(Goal):
Collect every line of the items below that contains the word "Where", and copy each such line in full.

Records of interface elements

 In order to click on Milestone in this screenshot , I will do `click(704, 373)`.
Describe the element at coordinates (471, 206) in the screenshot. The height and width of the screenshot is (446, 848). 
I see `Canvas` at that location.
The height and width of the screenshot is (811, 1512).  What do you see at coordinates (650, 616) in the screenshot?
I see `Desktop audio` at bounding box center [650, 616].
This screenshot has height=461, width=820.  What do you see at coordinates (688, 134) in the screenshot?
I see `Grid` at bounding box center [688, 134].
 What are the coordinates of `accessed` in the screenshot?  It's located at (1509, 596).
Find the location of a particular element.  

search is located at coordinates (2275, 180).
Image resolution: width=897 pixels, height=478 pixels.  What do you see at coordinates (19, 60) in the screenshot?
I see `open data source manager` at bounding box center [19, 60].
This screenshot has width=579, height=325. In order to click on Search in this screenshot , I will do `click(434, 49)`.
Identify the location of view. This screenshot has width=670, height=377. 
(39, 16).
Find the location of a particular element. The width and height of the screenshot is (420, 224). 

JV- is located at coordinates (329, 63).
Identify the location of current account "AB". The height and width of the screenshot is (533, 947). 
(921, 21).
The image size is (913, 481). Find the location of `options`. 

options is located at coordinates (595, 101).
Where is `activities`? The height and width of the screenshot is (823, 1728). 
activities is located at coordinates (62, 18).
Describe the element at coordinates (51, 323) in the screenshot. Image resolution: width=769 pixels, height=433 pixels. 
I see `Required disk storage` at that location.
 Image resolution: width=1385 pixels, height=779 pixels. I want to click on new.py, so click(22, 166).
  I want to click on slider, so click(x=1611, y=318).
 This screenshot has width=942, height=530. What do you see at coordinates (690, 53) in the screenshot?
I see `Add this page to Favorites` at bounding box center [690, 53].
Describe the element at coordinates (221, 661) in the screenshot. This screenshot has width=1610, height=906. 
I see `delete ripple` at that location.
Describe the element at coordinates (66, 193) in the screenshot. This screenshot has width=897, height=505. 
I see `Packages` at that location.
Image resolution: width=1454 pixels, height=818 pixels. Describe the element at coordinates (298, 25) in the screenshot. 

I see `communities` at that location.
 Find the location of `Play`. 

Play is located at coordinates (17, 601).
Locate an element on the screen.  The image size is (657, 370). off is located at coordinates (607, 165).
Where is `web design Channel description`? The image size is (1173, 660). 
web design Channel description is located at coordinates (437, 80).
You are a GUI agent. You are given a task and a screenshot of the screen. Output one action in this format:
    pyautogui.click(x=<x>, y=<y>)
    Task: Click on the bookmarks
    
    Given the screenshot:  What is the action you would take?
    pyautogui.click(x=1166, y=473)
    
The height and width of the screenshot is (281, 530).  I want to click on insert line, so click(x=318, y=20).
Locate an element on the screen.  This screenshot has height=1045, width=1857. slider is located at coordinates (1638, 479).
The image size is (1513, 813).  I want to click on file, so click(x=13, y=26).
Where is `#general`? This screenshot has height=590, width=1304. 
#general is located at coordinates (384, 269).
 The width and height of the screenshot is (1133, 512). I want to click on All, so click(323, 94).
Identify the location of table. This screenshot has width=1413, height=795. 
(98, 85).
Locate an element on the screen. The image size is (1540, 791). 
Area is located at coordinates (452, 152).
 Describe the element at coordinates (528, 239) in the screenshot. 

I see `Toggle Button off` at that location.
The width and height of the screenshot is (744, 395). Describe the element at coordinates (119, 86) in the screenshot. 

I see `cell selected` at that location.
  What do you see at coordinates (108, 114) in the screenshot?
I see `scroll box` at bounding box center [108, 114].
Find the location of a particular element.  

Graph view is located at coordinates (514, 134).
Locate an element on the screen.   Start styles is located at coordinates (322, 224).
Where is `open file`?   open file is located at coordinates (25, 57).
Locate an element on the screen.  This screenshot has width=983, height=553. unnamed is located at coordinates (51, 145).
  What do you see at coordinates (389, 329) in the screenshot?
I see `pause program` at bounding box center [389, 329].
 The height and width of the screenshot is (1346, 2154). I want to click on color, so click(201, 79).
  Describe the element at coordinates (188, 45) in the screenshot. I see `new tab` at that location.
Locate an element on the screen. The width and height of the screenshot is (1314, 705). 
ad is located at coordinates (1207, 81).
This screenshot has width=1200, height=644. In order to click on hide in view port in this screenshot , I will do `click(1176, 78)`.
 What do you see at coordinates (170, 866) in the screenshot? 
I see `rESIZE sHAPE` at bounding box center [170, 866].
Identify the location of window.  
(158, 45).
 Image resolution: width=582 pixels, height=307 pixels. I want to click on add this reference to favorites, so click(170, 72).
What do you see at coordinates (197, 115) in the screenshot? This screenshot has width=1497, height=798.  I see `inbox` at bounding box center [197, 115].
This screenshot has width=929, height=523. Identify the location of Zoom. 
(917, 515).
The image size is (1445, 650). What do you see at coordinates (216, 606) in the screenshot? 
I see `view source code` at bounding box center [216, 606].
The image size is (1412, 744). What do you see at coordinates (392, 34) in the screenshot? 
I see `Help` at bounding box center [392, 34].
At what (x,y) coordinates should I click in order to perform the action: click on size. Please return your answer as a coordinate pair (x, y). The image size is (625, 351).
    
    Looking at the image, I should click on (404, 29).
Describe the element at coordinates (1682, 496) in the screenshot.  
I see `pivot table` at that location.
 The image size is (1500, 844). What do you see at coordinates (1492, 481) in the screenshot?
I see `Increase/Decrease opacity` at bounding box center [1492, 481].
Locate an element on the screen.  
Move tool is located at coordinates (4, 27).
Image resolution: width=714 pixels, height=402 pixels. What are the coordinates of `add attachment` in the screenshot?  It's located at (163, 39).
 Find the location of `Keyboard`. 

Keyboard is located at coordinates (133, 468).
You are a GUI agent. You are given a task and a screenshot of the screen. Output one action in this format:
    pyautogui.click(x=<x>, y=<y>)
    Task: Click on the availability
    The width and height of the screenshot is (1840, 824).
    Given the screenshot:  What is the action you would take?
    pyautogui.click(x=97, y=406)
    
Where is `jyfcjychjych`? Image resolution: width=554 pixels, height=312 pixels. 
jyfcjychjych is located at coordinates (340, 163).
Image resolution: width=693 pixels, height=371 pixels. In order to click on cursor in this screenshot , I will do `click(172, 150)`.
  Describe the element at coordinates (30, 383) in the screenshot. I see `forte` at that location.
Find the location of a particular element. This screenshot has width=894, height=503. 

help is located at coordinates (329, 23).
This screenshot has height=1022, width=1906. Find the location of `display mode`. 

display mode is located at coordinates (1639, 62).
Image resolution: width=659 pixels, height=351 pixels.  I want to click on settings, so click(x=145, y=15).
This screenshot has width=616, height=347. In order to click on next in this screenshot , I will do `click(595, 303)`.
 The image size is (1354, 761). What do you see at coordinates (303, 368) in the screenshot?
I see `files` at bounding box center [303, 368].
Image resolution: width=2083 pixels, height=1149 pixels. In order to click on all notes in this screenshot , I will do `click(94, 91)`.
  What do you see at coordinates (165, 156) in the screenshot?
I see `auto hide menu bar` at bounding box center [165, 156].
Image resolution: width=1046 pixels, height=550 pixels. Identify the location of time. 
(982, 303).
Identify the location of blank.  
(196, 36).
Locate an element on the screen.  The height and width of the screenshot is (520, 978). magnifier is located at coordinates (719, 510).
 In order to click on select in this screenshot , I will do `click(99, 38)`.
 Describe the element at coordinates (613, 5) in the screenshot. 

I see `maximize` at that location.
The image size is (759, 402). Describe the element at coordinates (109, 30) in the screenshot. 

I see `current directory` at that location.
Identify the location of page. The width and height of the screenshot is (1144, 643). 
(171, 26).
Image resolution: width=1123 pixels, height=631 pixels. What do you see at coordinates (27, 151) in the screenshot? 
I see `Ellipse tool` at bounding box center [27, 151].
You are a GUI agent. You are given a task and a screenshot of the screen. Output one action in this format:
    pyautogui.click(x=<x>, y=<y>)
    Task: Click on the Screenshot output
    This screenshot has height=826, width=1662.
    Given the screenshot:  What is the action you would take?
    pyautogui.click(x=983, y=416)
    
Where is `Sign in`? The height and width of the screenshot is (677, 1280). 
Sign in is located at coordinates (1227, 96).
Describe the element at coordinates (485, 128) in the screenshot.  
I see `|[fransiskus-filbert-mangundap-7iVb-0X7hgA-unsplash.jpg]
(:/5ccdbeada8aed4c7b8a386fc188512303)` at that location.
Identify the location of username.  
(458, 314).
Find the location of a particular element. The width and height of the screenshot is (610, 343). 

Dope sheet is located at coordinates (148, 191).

(Task output):
Where is `activities`? The height and width of the screenshot is (823, 1728). 
Where is `web design Channel description`? The image size is (1173, 660). 
Where is `#general`? This screenshot has height=590, width=1304. 
Where is `open file`?   open file is located at coordinates (25, 57).
Where is `jyfcjychjych`? Image resolution: width=554 pixels, height=312 pixels. 
Where is `Sign in`? The height and width of the screenshot is (677, 1280). 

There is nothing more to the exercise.